If you accept the idea that there is no such thing as saving too much, you are not comparing value propositions. You are deciding up front (as part of your choice of a money management philosophy) that saving is superior to spending. You are cutting out the comparison of value propositions that otherwise would over time turn you into one of the world’s great savers. Don’t do it!

Maximizing Fun Units

I’ve give you an example of the sort of thing that you might learn by comparing value propositions. You might learn that you get a major kick out of going to one Orioles game per Summer, but that the value proposition heads south after that. If that’s so for you, then you are leaving life enhancement on the table to attend fewer than one Orioles game per Summer or more than one Orioles game per Summer. For you, failing to spend the money required to attend one Orioles game per summer is saving too much.

Saving Too Much and Spending Too Much Are Two Sides of a Single Coin.

People often criticize “mindless spending.” How often do you hear people find fault with “mindless saving?”

The two phenomena are different sides of a single coin. It is not spending that is bad, but mindlessness that can make it bad. Mindlessness can make saving bad too.

I received an e-mail today from a community member who is seeking to turn things around and become an effective saver for the first time in her life. She asked me for some suggestions on what to do. I pointed out that many saving experts would give her a list of tips with a call to get working on them. I said that that sort of thing does not produce results, in my experience. My suggestion was that she make a promise to herself to revisit the site on four future occasions and to spend one hour reading the articles posted at it on each of these occasions.

Why the low-key suggestion? Because what matters is one’s attitude toward money questions. There are no steps that you can take in a short amount of time that are going to make a big difference in the long run. It’s how you think about spending and saving that makes a big difference in the long run. Small changes in attitude can amount to large amounts of accumulated wealth, given a bit of time to work their magic.

The Dollar Value of Desire

Did you ever see someone trying to lose weight become a fanatic for a week or two or three, eating no snacks whatsoever? It doesn’t work. The person following the strict diet gets sick of it in time and gains the weight back.
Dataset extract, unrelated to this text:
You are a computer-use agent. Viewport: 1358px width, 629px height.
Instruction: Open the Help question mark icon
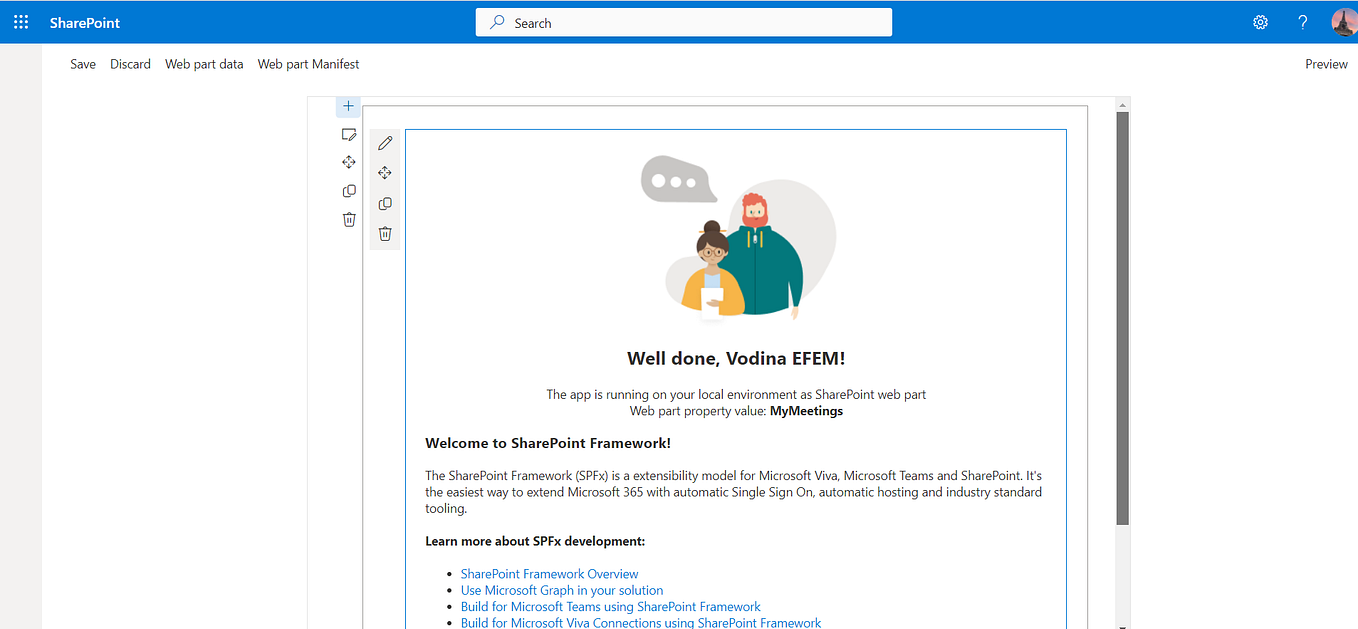click(x=1302, y=21)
But there are people who succeed at long-term weight loss. They do it through changes in attitude about eating and exercise. When their new ideas become habits, they have the game won.

To become an effective saver, you need to come to love saving as much as you love spending. You don’t do that by saving too much. You do that by becoming more thoughtful about the trade-offs involved in choosing either spending or saving and by developing the skills needed to save just enough.

Ineffective money management is a vicious cycle. You can bounce from saving too little to saving too much and back again dozens of time. You don’t want to do that. You want to spend just the right amount and save just the right amount. The opposite of spending too much is not saving too much. The opposite of spending too much is saving and spending just the right amount.